Urs Birchler: Die Lage auf den internationalen Finanzmärkten ist tatsächlich angespannt, auch im historischen Vergleich. Wir stehen in der grössten Krise seit der Depression der 1930er-Jahre. In die Krise hineingeraten sind wir über einen kleinen Wirtschaftsbereich, den Markt für unterklassige Hypotheken in den USA. Daraus wurde eine Finanzkrise, die nach einer ersten Beruhigung in eine Krise der Staatsfinanzen übergegangen ist. Diese Krise scheint in eine Wirtschaftkrise zu münden, deren Ende wir nicht absehen können.

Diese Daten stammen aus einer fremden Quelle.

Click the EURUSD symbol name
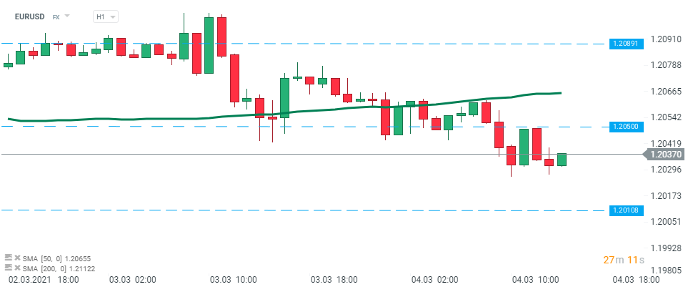[x=30, y=16]
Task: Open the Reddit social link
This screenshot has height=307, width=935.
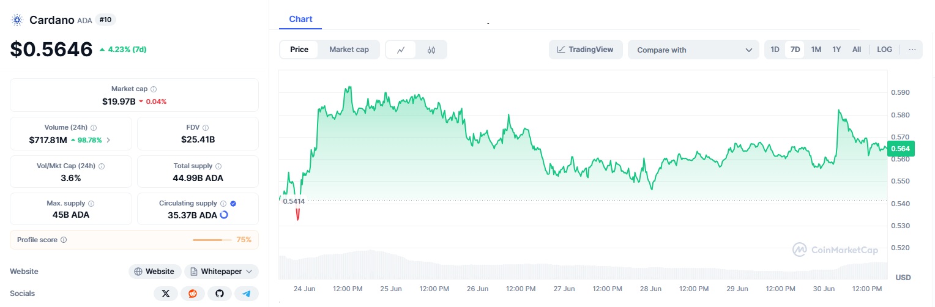Action: tap(193, 294)
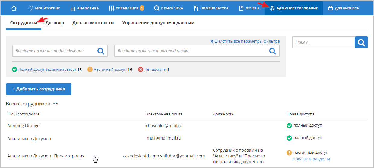
Task: Click the green full access checkmark icon in filter
Action: point(14,70)
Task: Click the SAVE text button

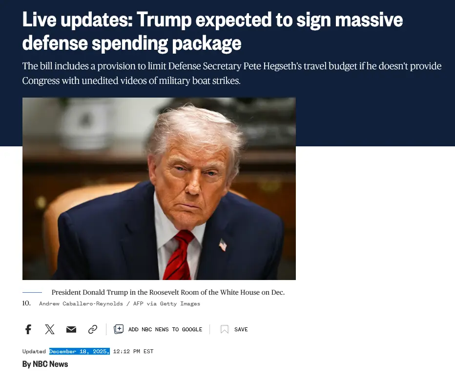Action: pos(241,329)
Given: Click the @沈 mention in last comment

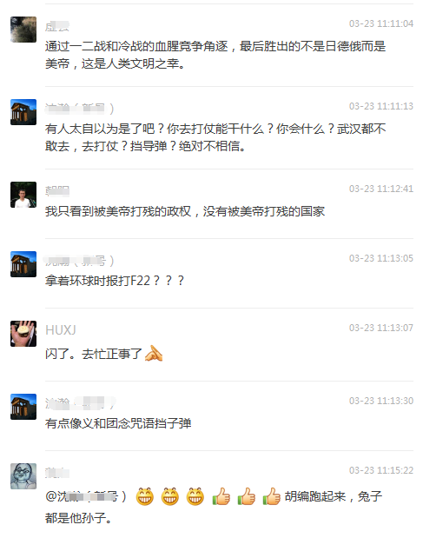Looking at the screenshot, I should 86,496.
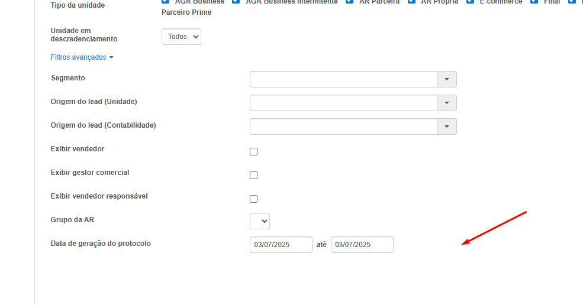
Task: Uncheck the E-commerce unit type
Action: [x=470, y=2]
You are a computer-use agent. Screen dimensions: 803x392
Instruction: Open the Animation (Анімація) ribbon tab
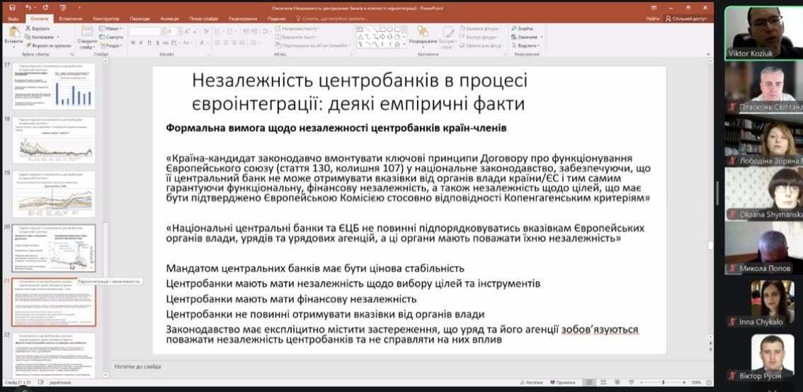coord(170,18)
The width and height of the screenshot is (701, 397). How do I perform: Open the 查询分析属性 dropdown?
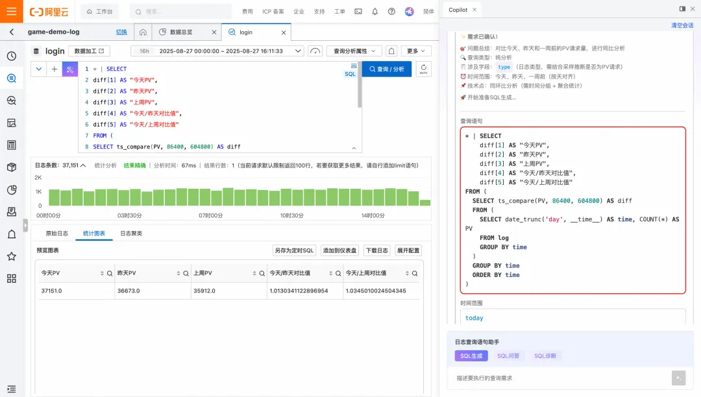[x=354, y=51]
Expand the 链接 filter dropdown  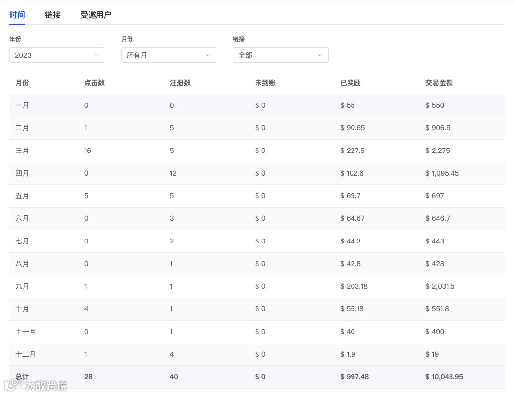coord(281,55)
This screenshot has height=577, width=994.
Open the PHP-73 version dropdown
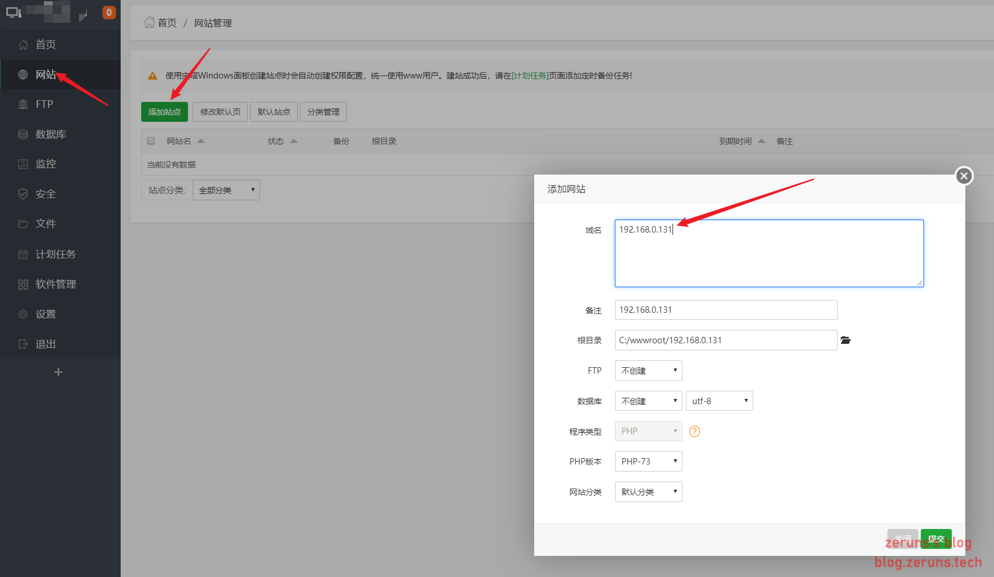648,461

Gibt es einen Ausweg aus der Misere?
Beunruhigend ist, dass die Krise schwer zu bekämpfen ist, weil die traditionellen Instrumente der Geld- und Fiskalpolitik weitgehend ausgereizt sind. Wir sind geldpolitisch praktisch am Ende unserer Möglichkeiten. Die Notenbanken haben bereits nach der Bankenkrise 2008 so viel Geld ins System gepumpt, wie man sinnvollerweise hineinpumpen kann, um es flott zu halten. Das hat im Grossen und Ganzen geklappt. Die Fiskalpolitik ist zahnlos, weil die Staaten zu hoch verschuldet sind. Die Keynesianische Idee, in der Krise die Wirtschaft mit Staatsgeldern anzukurbeln, wäre im Moment genau das Richtige. Die meisten Staaten haben dazu aber gar nicht mehr die Mittel. Wenn ein Staat in dieser Situation zusätzliches Geld ausgibt, weiss der Steuerzahler, dass er es ihm auf die eine oder andere Weise gleich wieder abnimmt. Die Schweiz hätte noch gewisse Möglichkeiten, doch auch die Belastbarkeit des schweizerischen Staats-haushaltes wird oft überschätzt.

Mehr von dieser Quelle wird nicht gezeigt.